There's no way I'd put up with any of this. My cats aren't allowed anywhere that food is prepared. That includes kitchen worktops, and they know it! My older girl has started chancing her luck by jumping up on the worktops, but she'll not persistently do it as she gets such a telling off. I don't tolerate any cat or kitten hassling me at dinner time. They are welcome to have one, just one, sniff from a distance as I understand they can be curious. Then they either sit nicely on the back of the sofa or they can clear off. As soon as that face comes close to my dinner they get turfed off the sofa. I don't care if I have to do this a hundred times with each cat at each meal, I keep doing it. Because I breed, I don't want to just shut them out as it then doesn't teach them to leave plates alone. I owe it to new owners to ensure that the cats have manners at dinner time, so I put in the work when they're small. It's going to be a nightmare with 5 of them all at me at once though! Can be very frustrating in the beginning.

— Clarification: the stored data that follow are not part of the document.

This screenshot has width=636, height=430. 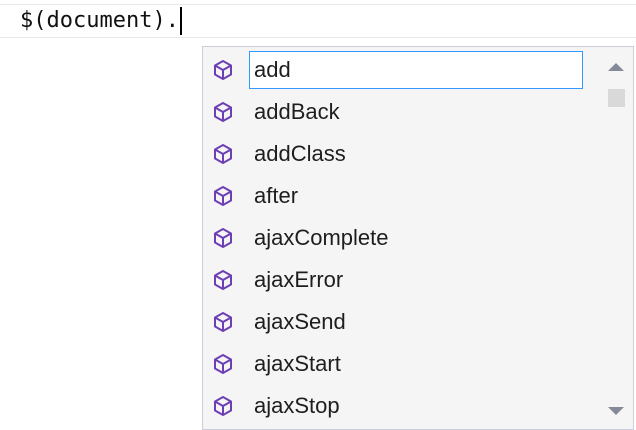 I want to click on completion-item-label: ajaxSend, so click(x=300, y=322).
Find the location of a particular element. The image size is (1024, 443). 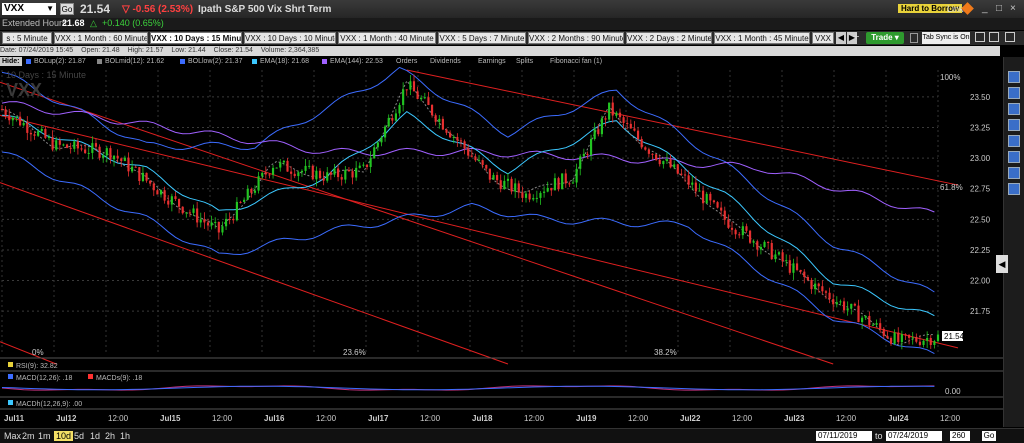

maximize-icon: □ is located at coordinates (999, 8).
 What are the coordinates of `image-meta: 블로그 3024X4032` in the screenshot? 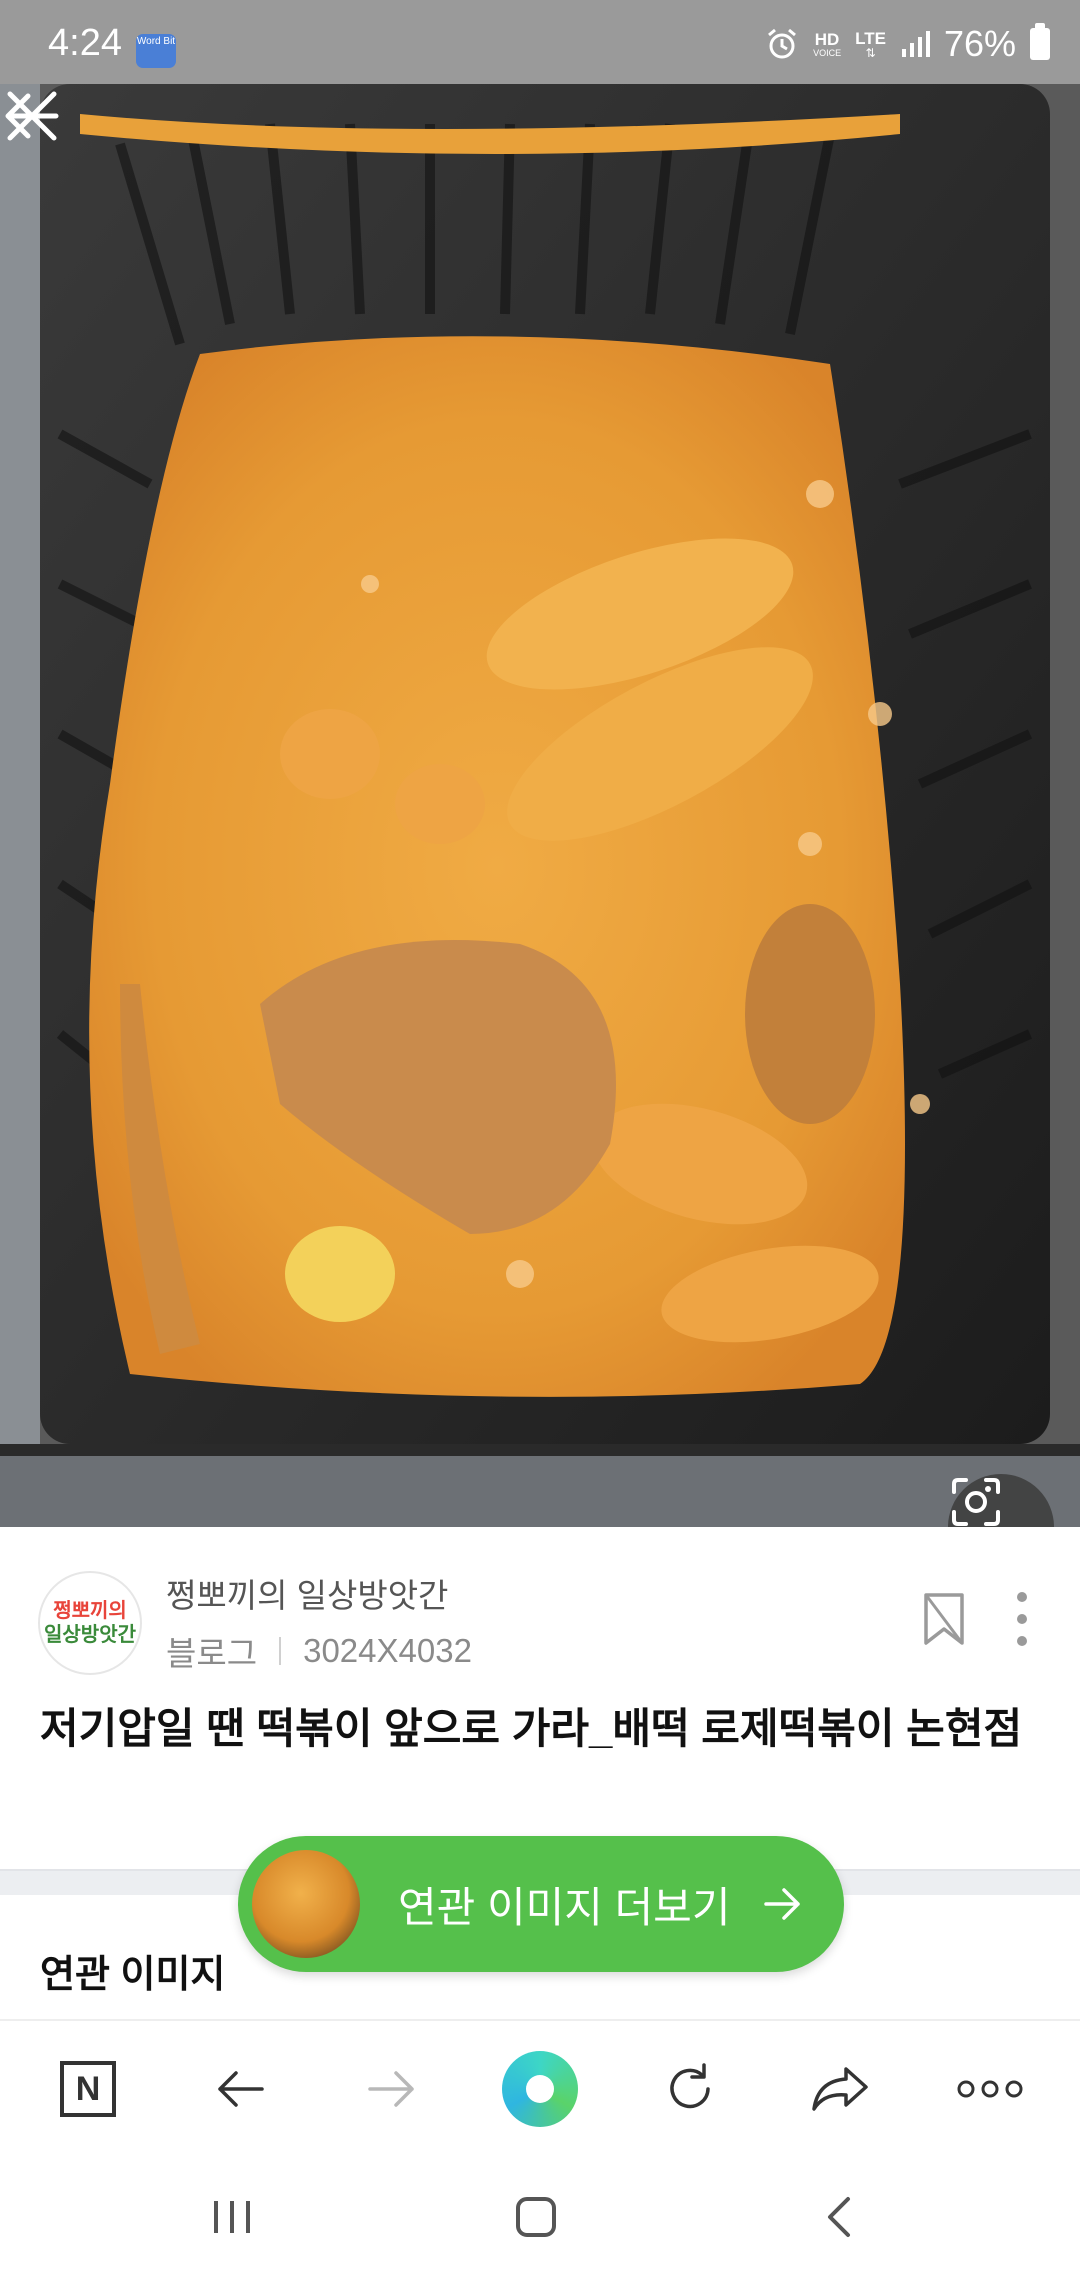 It's located at (319, 1651).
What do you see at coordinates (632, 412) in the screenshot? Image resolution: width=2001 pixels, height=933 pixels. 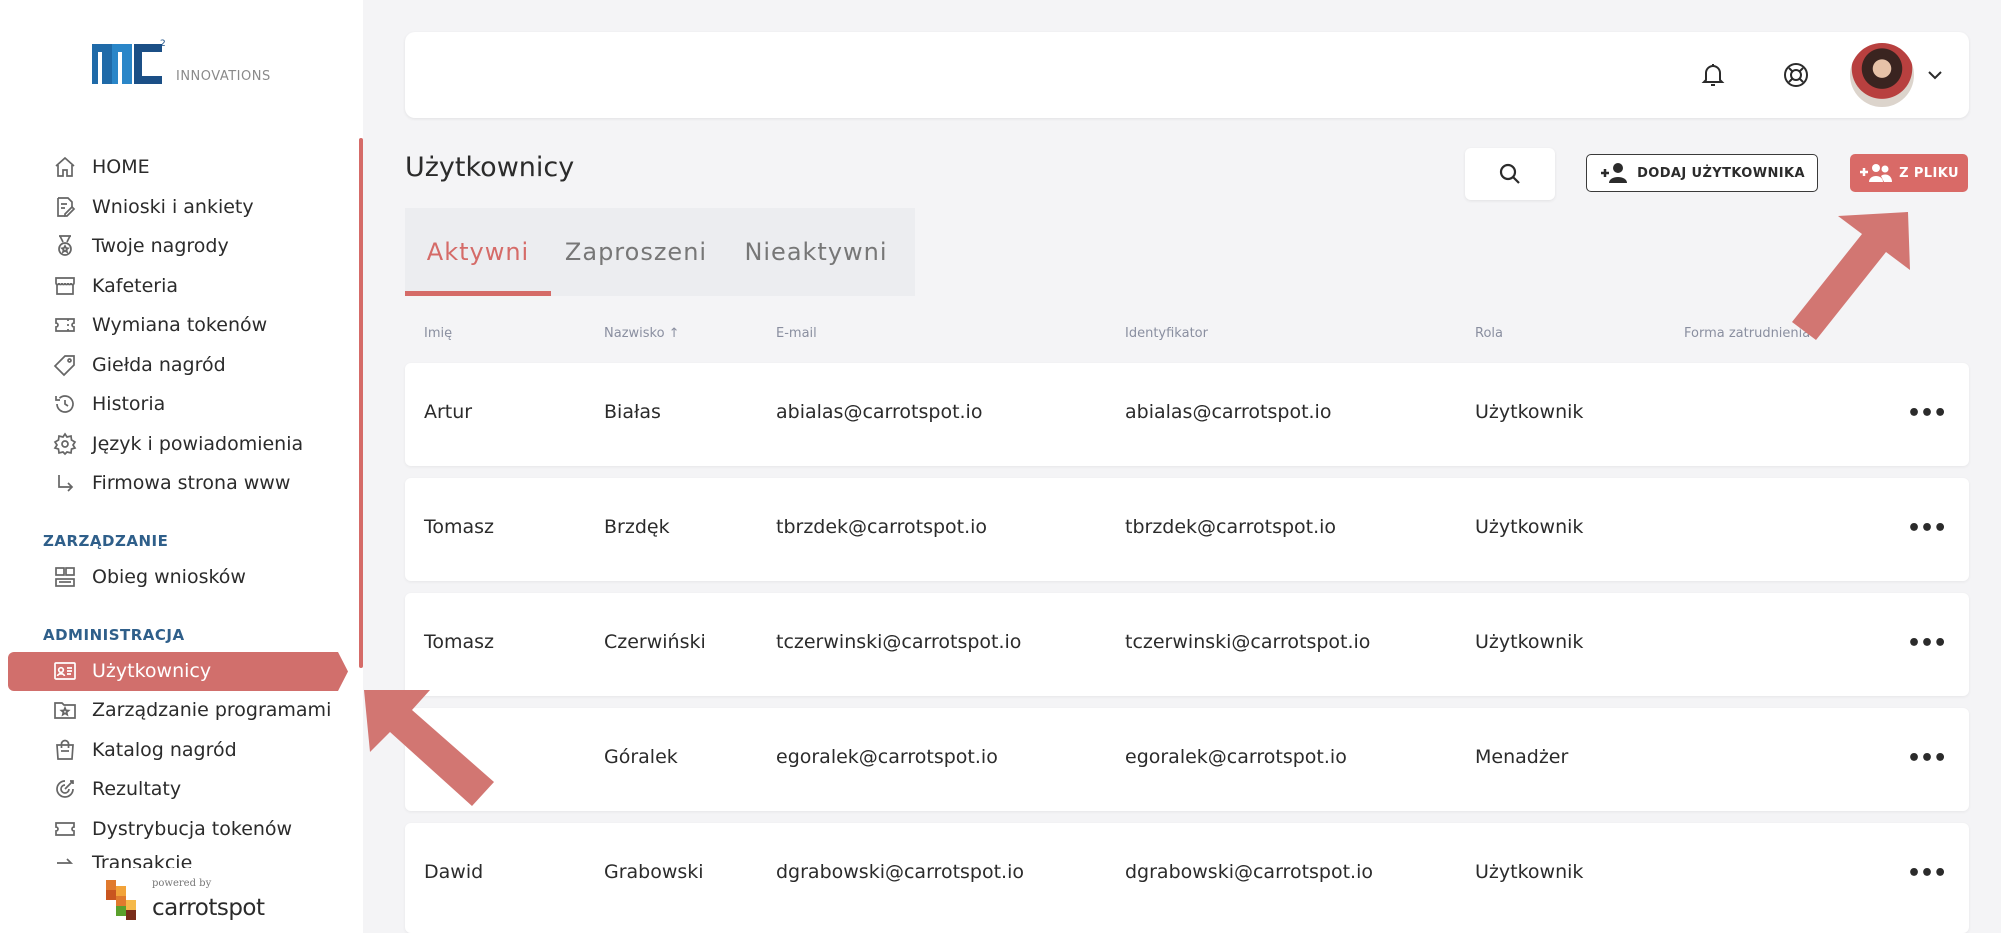 I see `cell-last-name: Białas` at bounding box center [632, 412].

And yes, mine go mental for bean juice too! My housemate looked away for one second last year, and when he looked back, there was a tiny baby Millie with her head rammed so far into his plate that she had to put her two paws on for balance, and there was bean juice up her nose and in her eyes! Ever since then, she will ask for a taste whenever he has beans, only once mind you, as she knows that prolonged whingeing for food doesn't go down well here when it's not cat food. Might sound tough, but I wouldn't take whining and begging and plate stealing from a dog, so I'm certainly not going to take it from my cats!


----------



## hazel181 (Sep 27, 2012)

:mad2::mad2: If you think that's bad you should see my cat she eats everything non food.anything from plastic to metal, I cant even use trash bags in her area of the house.


----------